This is another area in which talking to other wind farms can provide useful information about the manufacturer’s track record of performing timely and proper scheduled service and unscheduled repairs.
Contract Warranty and Remedies
Before you purchase wind turbines you must understand exactly what the warranty covers and the length of the warranty period. You must also understand what remedies are available to you if a manufacturer fails to perform under the contract. Oftentimes the contract will exclude certain types of damages such as lost production revenue, and there will be a cap on the total amount of the manufacturer’s potential liability.
There are provisions you should attempt to insert into the contract. For example, the manufacturer should be required to maintain your wind turbines to a defined standard of performance. If the wind turbine’s performance falls below that standard and the manufacturer fails to restore it to that standard after a reasonable period of time, you should have the right to fix or replace the wind turbine and charge that cost back to the manufacturer. You should attempt to include a clause that provides payment of liquidated damages if the manufacturer’s failure to meet that standard causes lost production revenue. A final example is a provision requiring the manufacturer to indemnify you in the event that you breach your power provider agreement for reasons attributable to some failure or non-performance of the manufacturer.
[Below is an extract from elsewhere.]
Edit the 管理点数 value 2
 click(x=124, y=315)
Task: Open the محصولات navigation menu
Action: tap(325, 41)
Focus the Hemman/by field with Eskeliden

Before purchasing wind turbines, obtain a copy of the manufacturer’s current service and maintenance agreement that goes into effect once the warranty expires. All of the issues discussed previously will have to be reviewed in connection with this agreement: amount and calculation of renewal fees, remedies and damage limitations and calculations, what is covered and what is excluded, and the like. If some of these provisions are not negotiated prior to purchase, you may have very little leverage to negotiate as the end of the warranty period approaches.
Your option to switch to a third party service and maintenance provider may be limited, as well. Most service and repair companies will charge a fixed annual fee for scheduled service calls and will charge on a time and material basis for unscheduled maintenance and repairs. The uncertainty and risk associated with this unscheduled maintenance and repair will heavily influence your decision as to who performs service and maintenance once the warranty expires. This issue is discussed in more detail in the next section.
After commissioning it is critical that you monitor at some level the service and maintenance that is performed on your wind turbines. Do not assume that such monitoring is unnecessary because your wind turbines are under warranty. At the very least you should have someone on your staff check the service log for each wind turbine to ensure that scheduled service visits are made on a timely basis and performed properly. Ideally that person will have regular and frequent contact with the service team, and will proactively work with them to schedule service and repairs and minimize delays and downtime. You should also hire a technical consultant at least annually to inspect the overall condition of the wind turbines and to identify warranty and repair issues. The technical consultant should also be present at the time of commissioning to identify any design or manufacturing defects, and to ensure that the wind turbines are properly commissioned.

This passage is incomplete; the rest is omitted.